# [RECORDED INFORMATION]
§ §

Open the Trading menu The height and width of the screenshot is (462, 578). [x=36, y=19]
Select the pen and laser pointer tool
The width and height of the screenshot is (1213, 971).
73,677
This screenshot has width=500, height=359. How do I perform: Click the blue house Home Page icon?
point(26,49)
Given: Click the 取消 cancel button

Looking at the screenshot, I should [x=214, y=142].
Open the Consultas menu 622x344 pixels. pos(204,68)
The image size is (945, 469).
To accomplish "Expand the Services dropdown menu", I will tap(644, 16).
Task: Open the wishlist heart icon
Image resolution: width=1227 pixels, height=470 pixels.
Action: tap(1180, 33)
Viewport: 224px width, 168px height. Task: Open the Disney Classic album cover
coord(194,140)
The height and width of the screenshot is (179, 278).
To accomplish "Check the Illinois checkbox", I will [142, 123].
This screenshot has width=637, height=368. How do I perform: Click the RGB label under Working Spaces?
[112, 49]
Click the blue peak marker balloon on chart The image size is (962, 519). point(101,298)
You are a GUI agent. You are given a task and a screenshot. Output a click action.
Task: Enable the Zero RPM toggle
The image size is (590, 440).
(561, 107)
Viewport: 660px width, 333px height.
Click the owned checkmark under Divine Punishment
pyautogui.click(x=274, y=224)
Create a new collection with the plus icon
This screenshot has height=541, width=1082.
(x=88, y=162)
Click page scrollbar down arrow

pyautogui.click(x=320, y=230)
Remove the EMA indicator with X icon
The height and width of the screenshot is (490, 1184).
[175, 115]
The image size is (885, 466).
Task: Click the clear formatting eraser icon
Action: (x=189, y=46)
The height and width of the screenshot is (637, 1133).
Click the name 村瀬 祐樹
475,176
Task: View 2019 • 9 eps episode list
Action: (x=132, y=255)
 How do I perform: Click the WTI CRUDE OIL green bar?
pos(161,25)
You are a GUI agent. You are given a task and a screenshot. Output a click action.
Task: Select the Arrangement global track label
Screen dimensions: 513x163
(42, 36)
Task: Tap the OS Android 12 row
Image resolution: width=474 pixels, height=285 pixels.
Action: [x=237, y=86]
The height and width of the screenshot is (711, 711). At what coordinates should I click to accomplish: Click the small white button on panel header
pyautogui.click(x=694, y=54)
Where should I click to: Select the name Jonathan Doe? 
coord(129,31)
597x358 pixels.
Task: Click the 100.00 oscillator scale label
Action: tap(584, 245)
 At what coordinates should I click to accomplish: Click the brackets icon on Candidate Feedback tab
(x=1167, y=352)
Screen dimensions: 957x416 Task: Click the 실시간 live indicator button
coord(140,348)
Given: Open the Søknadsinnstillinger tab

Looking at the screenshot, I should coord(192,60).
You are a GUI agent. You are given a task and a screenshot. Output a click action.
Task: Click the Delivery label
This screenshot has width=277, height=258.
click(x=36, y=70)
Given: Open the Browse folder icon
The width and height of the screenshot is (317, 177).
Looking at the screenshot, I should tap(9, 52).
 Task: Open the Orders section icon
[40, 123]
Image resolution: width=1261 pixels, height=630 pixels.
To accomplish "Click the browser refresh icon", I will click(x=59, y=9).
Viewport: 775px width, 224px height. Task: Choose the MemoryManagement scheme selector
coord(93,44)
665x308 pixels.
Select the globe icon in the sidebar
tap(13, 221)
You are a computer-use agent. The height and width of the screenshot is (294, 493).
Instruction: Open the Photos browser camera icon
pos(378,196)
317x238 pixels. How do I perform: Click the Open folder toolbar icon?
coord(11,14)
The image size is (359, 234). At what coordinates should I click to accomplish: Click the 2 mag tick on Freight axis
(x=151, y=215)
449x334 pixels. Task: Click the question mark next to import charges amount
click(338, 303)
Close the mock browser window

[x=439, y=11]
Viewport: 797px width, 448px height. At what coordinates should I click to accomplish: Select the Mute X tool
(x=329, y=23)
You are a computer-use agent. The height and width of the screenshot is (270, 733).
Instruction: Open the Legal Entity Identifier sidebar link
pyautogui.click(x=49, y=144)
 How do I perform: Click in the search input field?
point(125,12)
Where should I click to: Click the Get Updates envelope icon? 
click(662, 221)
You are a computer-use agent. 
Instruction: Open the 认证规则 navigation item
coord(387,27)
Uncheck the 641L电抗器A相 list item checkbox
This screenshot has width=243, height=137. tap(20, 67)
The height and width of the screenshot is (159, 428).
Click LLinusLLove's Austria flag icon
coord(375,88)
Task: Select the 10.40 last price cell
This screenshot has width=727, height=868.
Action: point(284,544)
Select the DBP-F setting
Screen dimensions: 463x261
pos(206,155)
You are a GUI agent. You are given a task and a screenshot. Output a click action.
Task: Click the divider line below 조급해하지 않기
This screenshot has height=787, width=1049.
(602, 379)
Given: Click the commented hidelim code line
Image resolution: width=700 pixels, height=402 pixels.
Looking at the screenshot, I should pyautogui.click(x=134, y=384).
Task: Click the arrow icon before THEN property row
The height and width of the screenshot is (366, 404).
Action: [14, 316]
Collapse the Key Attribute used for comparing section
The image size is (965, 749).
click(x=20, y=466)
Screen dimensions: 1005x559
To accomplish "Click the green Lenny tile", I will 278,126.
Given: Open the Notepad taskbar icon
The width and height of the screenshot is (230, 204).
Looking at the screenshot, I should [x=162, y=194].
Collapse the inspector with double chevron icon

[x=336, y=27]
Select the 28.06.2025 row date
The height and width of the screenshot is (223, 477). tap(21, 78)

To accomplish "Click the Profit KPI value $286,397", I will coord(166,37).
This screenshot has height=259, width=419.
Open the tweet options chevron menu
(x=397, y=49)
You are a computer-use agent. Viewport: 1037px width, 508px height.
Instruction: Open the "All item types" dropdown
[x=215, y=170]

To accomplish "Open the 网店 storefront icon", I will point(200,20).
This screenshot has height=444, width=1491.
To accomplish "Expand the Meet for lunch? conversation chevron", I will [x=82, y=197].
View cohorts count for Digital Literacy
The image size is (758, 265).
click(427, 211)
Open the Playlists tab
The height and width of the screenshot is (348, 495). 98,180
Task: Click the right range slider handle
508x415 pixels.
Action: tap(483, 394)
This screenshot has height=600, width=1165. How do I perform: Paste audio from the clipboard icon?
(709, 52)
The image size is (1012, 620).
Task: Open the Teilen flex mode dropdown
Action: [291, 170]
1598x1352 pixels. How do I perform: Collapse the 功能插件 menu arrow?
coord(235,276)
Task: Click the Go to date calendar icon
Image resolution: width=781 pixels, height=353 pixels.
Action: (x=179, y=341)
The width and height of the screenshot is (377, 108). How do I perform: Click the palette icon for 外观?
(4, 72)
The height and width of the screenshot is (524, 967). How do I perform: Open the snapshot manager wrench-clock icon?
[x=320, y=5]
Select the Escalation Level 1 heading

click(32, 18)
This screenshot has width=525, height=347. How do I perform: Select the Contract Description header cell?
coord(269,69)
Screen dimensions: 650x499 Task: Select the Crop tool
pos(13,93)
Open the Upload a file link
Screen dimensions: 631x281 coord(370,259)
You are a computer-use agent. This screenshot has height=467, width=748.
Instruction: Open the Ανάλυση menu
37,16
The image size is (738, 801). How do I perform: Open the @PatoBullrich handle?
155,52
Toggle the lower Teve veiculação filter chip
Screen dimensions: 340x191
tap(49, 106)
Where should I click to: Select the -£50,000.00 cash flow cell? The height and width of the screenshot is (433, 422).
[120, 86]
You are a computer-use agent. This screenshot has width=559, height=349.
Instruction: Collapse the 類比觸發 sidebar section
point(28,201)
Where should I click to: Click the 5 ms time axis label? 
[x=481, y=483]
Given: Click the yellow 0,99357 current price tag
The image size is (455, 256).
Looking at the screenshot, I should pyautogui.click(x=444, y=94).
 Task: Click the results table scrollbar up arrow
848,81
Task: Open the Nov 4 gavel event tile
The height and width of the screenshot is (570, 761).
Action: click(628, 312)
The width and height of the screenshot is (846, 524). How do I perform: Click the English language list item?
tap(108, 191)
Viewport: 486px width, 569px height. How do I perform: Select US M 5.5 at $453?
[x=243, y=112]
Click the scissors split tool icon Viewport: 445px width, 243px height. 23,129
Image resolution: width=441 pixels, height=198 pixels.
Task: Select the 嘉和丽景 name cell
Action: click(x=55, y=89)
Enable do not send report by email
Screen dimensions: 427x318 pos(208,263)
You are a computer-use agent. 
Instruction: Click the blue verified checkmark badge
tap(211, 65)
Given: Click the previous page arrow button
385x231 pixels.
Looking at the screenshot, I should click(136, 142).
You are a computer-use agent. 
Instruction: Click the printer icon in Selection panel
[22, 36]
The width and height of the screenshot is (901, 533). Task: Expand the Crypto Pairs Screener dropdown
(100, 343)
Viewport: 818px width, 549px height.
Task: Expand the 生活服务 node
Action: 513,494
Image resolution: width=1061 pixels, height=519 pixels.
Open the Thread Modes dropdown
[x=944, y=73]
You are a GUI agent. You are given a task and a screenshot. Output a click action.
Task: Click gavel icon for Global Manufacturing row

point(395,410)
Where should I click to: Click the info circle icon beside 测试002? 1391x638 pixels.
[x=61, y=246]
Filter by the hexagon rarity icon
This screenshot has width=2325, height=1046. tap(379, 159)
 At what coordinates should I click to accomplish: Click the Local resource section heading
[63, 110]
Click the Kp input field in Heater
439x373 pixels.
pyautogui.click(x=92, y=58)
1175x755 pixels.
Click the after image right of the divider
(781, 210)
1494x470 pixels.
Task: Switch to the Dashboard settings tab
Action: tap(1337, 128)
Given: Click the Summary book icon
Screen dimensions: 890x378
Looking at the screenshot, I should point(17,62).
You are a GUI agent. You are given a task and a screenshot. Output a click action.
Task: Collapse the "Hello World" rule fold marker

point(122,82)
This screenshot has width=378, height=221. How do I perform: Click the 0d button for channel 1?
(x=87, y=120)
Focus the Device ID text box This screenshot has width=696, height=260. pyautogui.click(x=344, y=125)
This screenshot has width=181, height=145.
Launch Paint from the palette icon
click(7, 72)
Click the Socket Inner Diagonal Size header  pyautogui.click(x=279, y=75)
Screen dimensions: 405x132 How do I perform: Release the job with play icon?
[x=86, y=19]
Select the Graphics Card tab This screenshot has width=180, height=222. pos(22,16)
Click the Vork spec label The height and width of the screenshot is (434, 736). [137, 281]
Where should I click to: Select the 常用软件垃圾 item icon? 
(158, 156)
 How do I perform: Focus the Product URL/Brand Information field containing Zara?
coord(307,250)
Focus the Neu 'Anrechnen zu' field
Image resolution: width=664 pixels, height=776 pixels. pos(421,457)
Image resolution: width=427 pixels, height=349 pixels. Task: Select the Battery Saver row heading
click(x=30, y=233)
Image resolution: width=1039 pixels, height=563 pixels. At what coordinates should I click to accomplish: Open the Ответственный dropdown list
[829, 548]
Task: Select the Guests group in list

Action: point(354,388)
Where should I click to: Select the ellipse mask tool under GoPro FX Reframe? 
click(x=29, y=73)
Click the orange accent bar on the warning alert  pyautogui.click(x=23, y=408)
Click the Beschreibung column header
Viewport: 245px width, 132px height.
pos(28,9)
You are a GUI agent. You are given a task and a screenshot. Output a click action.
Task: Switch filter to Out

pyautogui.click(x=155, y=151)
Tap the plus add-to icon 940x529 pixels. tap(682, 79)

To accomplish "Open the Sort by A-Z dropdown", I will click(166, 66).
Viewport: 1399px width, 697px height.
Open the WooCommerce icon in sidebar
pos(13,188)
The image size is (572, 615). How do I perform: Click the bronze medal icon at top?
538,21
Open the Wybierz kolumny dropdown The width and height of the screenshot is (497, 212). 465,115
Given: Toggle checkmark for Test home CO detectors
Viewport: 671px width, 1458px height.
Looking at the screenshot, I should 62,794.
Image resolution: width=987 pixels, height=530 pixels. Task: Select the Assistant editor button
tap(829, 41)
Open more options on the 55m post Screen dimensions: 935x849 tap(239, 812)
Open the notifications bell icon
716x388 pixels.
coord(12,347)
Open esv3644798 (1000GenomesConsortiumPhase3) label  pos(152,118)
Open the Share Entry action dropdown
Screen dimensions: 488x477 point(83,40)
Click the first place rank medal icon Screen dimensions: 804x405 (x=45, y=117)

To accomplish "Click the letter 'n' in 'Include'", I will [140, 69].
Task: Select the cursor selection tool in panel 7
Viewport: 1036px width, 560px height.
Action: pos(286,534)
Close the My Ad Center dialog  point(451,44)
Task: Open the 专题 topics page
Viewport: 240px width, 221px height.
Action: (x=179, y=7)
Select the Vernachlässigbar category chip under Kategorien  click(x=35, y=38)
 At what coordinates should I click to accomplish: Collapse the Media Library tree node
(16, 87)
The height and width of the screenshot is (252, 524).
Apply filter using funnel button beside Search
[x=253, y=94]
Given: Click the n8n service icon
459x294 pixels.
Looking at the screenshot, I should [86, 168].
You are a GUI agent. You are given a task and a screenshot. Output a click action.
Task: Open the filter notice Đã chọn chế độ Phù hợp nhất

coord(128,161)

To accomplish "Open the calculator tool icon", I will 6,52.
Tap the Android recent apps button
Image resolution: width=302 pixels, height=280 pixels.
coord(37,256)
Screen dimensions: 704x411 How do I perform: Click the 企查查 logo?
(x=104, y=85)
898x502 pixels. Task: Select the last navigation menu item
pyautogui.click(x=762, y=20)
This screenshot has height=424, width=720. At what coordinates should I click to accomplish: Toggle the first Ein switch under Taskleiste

§ §

# [REQUIRED ACTION]
Every line of the material that holds "first" should be copied out as the answer.

# [EXPECTED OUTPUT]
Click the first place rank medal icon Screen dimensions: 804x405 (x=45, y=117)
This screenshot has height=424, width=720. At what coordinates should I click to accomplish: Toggle the first Ein switch under Taskleiste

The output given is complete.